* **Passage**:
How do I filter for only the latest versions of a data line in Power Query? - powerquery

I have a dataset where new data is appended as a 'Change' (last column) and numbered, with the higher number being the latest outcome. I'm trying to correctly filter the latest rows based on the highest change number available and get a result as per the image below.
While I've managed to get the right rows with columns Contract, Period, Person Company & Person Name, I can't seem to get the rest of the data to appear. Can anyone suggest what I'm missing?
EDIT - GOT SOMETHING WORKING
I don't understand it yet, but the below code from another question finally worked. Thanks to Olly on Power Query - Group by MAX Column Value
let
Partitions = Table.Group(Sheet1, {"Person Name"}, {{"Data", each Table.FirstN(Table.Sort(_,{{"Change", Order.Descending}}),1), type table}}),
Combined = Table.Combine(Partitions[Data])
in
Combined

Here is another approach (assuming that your original dataset is formatted in a table called Table1.
let
Source = Excel.CurrentWorkbook(){[Name="Table1"]}[Content],
#"Changed Type" = Table.TransformColumnTypes(Source,{{"Contract", Int64.Type}, {"Period", type datetime}, {"Person Company", type text}, {"Person Name", type text}, {"Person Role", type text}, {"Gender", type text}, {"Age", type text}, {"Employment Costs", Int64.Type}, {"Monthly Hours", Int64.Type}, {"Change", Int64.Type}}),
#"Grouped Rows" = Table.Group(#"Changed Type", {"Person Name"}, {{"AllData", each _, type table [Contract=nullable number, Period=nullable datetime, Person Company=nullable text, Person Name=nullable text, Person Role=nullable text, Gender=nullable text, Age=nullable text, Employment Costs=nullable number, Monthly Hours=nullable number, Change=nullable number]}}),
#"Added Custom" = Table.AddColumn(#"Grouped Rows", "Max_Change", each List.Max([AllData][Change])),
#"Expanded AllData" = Table.ExpandTableColumn(#"Added Custom", "AllData", {"Contract", "Period", "Person Company", "Person Role", "Gender", "Age", "Employment Costs", "Monthly Hours", "Change"}, {"Contract", "Period", "Person Company", "Person Role", "Gender", "Age", "Employment Costs", "Monthly Hours", "Change"}),
#"Added Custom1" = Table.AddColumn(#"Expanded AllData", "Filter", each if [Change] = [Max_Change] then "Yes" else null),
#"Filtered Rows" = Table.SelectRows(#"Added Custom1", each ([Filter] = "Yes")),
#"Removed Columns" = Table.RemoveColumns(#"Filtered Rows",{"Filter", "Max_Change"}),
#"Reordered Columns" = Table.ReorderColumns(#"Removed Columns",{"Contract", "Period", "Person Company", "Person Name", "Person Role", "Gender", "Age", "Employment Costs", "Monthly Hours", "Change"})
in
#"Reordered Columns"

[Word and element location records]
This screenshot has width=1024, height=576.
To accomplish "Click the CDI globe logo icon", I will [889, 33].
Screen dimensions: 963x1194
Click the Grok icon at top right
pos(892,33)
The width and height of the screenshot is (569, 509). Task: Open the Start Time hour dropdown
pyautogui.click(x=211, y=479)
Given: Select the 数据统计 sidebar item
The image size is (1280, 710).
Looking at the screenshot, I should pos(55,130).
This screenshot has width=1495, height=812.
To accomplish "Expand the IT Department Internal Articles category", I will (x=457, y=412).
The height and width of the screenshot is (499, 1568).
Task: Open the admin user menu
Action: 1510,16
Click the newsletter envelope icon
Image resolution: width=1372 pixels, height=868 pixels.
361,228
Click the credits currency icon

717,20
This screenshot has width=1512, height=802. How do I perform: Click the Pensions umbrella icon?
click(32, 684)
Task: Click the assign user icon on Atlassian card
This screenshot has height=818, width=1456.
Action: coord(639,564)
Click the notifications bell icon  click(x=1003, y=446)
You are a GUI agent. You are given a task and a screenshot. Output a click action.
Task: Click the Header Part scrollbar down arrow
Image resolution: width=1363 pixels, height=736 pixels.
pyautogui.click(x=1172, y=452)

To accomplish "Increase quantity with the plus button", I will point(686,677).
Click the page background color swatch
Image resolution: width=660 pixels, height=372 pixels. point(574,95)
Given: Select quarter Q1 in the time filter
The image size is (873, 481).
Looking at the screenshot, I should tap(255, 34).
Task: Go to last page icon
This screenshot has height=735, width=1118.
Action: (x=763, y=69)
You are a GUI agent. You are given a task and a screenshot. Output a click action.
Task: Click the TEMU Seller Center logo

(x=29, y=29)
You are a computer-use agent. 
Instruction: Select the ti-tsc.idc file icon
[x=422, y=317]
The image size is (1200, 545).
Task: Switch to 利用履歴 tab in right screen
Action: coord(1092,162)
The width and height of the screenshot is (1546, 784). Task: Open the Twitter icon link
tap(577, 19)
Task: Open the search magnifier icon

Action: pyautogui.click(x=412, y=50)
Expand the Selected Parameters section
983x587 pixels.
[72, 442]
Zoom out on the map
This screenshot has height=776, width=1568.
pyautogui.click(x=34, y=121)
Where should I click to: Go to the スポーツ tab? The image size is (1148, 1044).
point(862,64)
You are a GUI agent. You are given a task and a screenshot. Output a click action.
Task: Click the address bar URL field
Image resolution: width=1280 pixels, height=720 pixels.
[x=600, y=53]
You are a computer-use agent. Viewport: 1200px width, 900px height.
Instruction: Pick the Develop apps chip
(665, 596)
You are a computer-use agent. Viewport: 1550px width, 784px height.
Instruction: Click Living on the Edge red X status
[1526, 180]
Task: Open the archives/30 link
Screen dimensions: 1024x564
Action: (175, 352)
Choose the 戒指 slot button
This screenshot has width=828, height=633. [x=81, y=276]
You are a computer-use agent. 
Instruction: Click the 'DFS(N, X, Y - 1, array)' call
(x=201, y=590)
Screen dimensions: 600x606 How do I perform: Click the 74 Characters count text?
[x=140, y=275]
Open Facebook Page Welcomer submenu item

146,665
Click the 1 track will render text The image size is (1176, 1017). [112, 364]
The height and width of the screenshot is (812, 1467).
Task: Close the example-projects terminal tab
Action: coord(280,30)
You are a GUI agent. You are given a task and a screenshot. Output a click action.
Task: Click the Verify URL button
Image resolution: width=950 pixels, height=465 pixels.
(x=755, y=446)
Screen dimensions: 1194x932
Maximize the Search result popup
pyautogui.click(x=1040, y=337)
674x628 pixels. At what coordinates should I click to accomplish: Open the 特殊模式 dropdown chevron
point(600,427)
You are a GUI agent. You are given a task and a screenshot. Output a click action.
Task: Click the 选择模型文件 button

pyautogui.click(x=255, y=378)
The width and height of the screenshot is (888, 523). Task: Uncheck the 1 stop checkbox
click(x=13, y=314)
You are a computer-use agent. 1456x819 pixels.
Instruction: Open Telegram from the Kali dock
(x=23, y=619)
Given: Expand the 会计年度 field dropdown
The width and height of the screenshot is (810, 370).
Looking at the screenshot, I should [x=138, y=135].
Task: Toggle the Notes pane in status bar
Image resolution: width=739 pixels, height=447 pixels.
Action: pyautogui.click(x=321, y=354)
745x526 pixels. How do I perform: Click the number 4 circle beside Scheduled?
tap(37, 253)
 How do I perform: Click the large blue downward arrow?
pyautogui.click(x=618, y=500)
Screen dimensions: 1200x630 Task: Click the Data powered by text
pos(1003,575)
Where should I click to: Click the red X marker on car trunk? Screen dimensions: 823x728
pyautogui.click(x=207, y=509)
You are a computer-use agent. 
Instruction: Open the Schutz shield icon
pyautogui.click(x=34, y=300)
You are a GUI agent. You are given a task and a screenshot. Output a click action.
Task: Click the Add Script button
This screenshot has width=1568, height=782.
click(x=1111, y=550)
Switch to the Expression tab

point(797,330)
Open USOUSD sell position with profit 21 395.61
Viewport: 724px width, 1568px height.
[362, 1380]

* **Exercise**:
In the Power Query thread, shorten the paragraph that begins "While I've managed to get the right rows" into a single brief sentence that keeps its main facts.

* **Full answer**:
The correct rows appear with the Contract, Period, Person Company, and Person Name columns, but the remaining data won't show, and the asker wants to know what's missing.